If I have got the wrong Robert Thomas (and there are many on the electoral register) then think no more of this, and thank you for your time in reading it. Otherwise, if you think you might be the right one, I would be delighted to hear from you.

With all best wishes

 

I didn’t send that either. If I sent the letter, or rather the seventy-five identical letters, to the seventy-five men in Powys who carried my half-brother’s name, and somehow found the right one, then Mrs Thomas would likely become my sworn enemy, whereas now she was simply adamant that she didn’t want to know me. Any chance I might have had of finding my natural father would be gone for good. And I felt a growing certainty that any good qual­ities that I might have inherited had not come from her. Other than a feisty spirit, for it was clear from her two existing letters that she was in possession of that. That, and the ability to string a sentence.

Every so often I took out my birth mother’s letters, or rather the photocopies that Ariel had given me, and looked at them. The more familiar they became, the less hurtful they appeared. I was all but incidental to them. But it was becoming less and less clear to me what I might gain from attempting to pursue a relationship with the woman who had written them. The only thing that was apparent was that hearing from me had distressed her.

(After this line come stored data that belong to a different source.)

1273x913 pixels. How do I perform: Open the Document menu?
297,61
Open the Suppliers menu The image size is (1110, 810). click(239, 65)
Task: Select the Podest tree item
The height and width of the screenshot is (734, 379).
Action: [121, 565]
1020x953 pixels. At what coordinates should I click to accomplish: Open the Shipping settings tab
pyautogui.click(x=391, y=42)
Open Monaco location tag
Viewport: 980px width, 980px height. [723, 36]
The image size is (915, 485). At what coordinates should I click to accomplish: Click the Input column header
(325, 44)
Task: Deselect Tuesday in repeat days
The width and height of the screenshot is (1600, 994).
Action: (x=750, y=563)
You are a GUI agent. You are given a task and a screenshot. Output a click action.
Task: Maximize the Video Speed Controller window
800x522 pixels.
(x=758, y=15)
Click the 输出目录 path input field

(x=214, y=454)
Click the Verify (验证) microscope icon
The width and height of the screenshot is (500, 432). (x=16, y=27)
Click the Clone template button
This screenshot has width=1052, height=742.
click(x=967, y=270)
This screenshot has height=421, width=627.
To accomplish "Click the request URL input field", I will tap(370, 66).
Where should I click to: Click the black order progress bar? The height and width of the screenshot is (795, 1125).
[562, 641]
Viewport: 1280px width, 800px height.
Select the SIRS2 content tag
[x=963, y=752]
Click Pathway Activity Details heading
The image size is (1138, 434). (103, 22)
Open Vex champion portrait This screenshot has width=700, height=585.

If she had been prepared to meet me even a small part of the way, this story would have had a different ending. In her second letter she had said something about having made one mistake through ignor­ance, and not wanting to have to pay for it for the rest of her life. But she hadn’t made a mistake when she gave me up for adoption. She had done the best that was possible under the circumstances. Her mistake, it seemed to me, was to refuse the hand of friendship, now.

It was checkmate, or maybe it was check, but the next move wasn’t clear to me. I folded away the letters, the photocopies of hers and the drafts of the ones I hadn’t sent, and I put them in a file marked:
Mrs Thomas
. I put the file in a box in the attic that contained Rupert’s genealogy, researched by his late father, scroll after scroll of family trees, describing a meandering line that wandered back to a sea captain in the 1700s.

 

And then, just after Christmas, I decided to send the letter that I had drafted to Mrs Thomas. Her reply came quickly. She didn’t reveal the identity of my father, or tell me my nationality. Only that she had been ‘unimpressed’ by the sex, which she described as ‘a very brief incident’. She said that her maiden name was different from her father’s name, because her mother had remarried. She did not say what my grandfather’s name had been. She did say she’d had an illegitimate half-brother who her mother referred to as ‘a bastard in both senses of that word’. I wondered why she had chosen to include this, particular, turn of phrase.

I wrote to her again. I told her that I wanted to meet her. No one need know. I gave her my word. I would come to her. If she was unhappy, I would leave at once, and she need never see me again. I hoped with all my heart she could agree to this.

A month later she sent her reply. Certain phrases caught. This was ‘the worst kind of emotional bullying’. ‘You had parents.’ ‘You are not mine.’

I knelt down and retrieved the letter from where it had dropped from my open hand, and continued to read.

‘My mother said that we could live with her, but I was broke, and had no prospects. You were always going to be adopted.’ She didn’t mention that she was engaged to be married, and about to embrace the comfortable, middle-class life that her husband made available to her, and which sustains her to this day. I was aware that I had hit her as hard as she hit me. I laughed, dryly, at this family resemblance – not grace, or courage, or wit, or humour – but a sheer bloody-minded determination. Her desire to bury the truth of my existence was exactly mirrored by my own desire, my deepest wish, that she acknowledge it.